What this task involves
Please update the listing below by replacing "transfers" with "payments" and leaving everything else unchanged. Leave the pictures out of your answer.

Dataset content
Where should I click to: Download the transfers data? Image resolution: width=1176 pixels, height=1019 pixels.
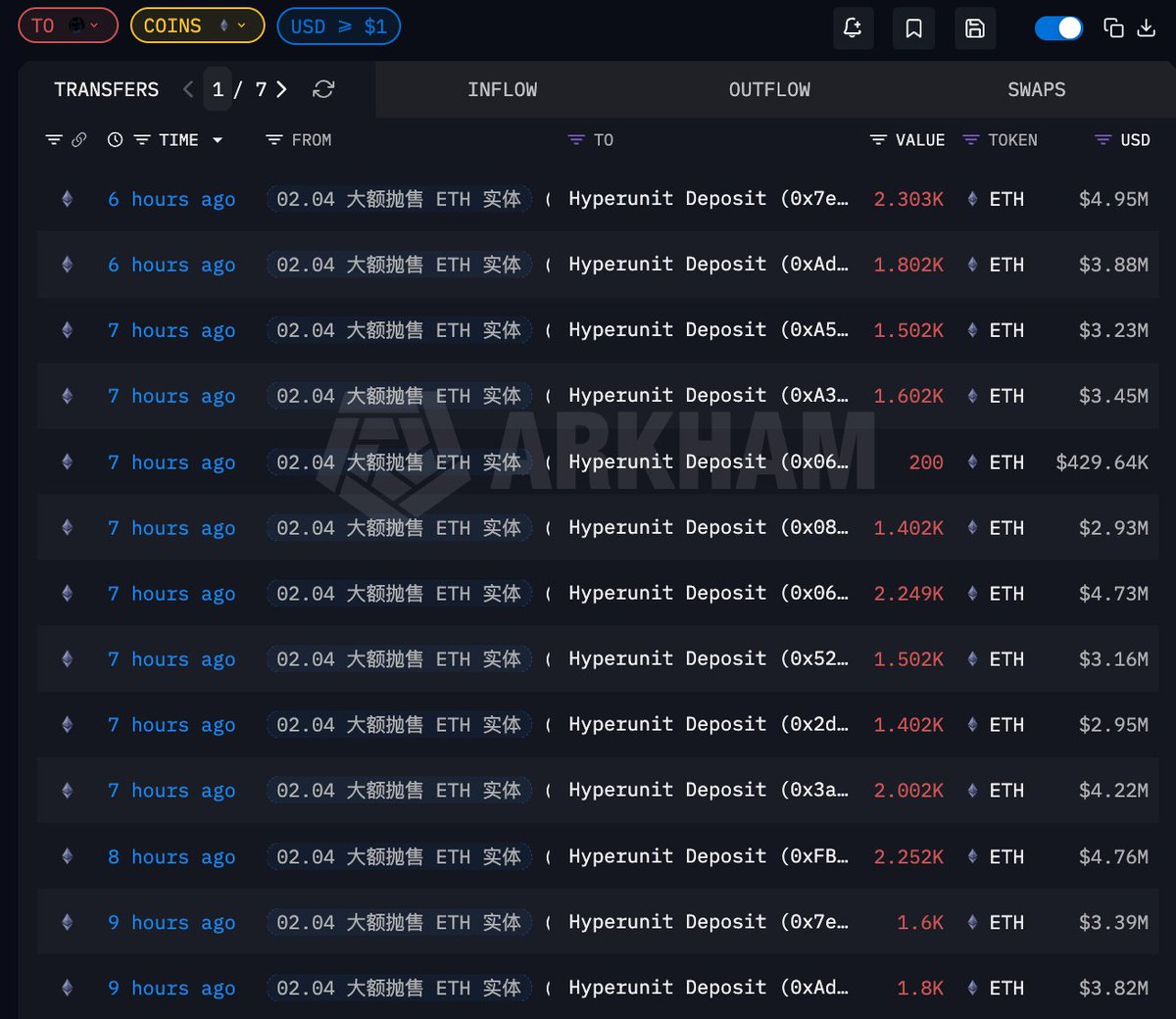tap(1146, 28)
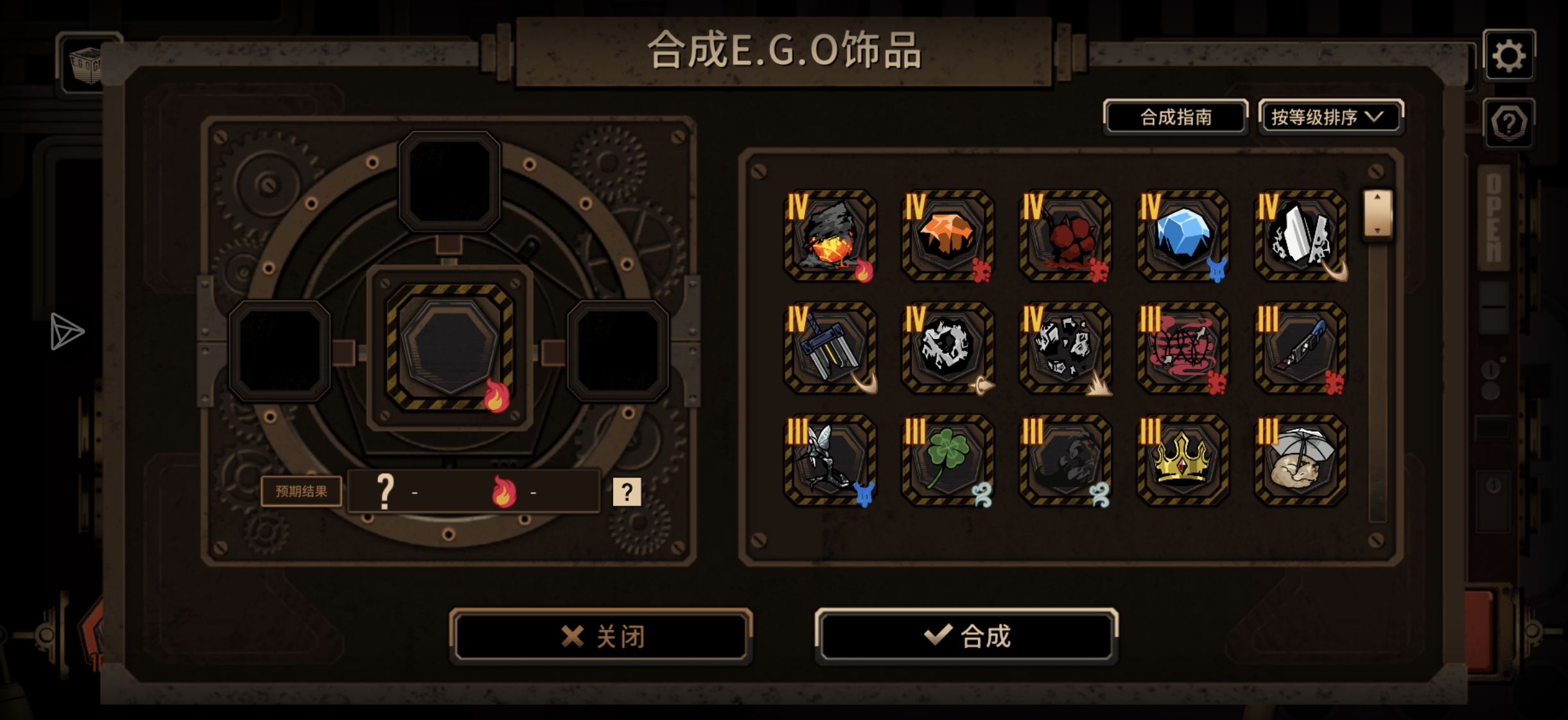Click the hexagon help icon
This screenshot has width=1568, height=720.
1509,123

Exercise answer
Where should I click to: Download the payments data? Image resolution: width=1176 pixels, height=1019 pixels.
tap(1146, 28)
Click the hexagon help icon
This screenshot has width=1568, height=720.
1509,123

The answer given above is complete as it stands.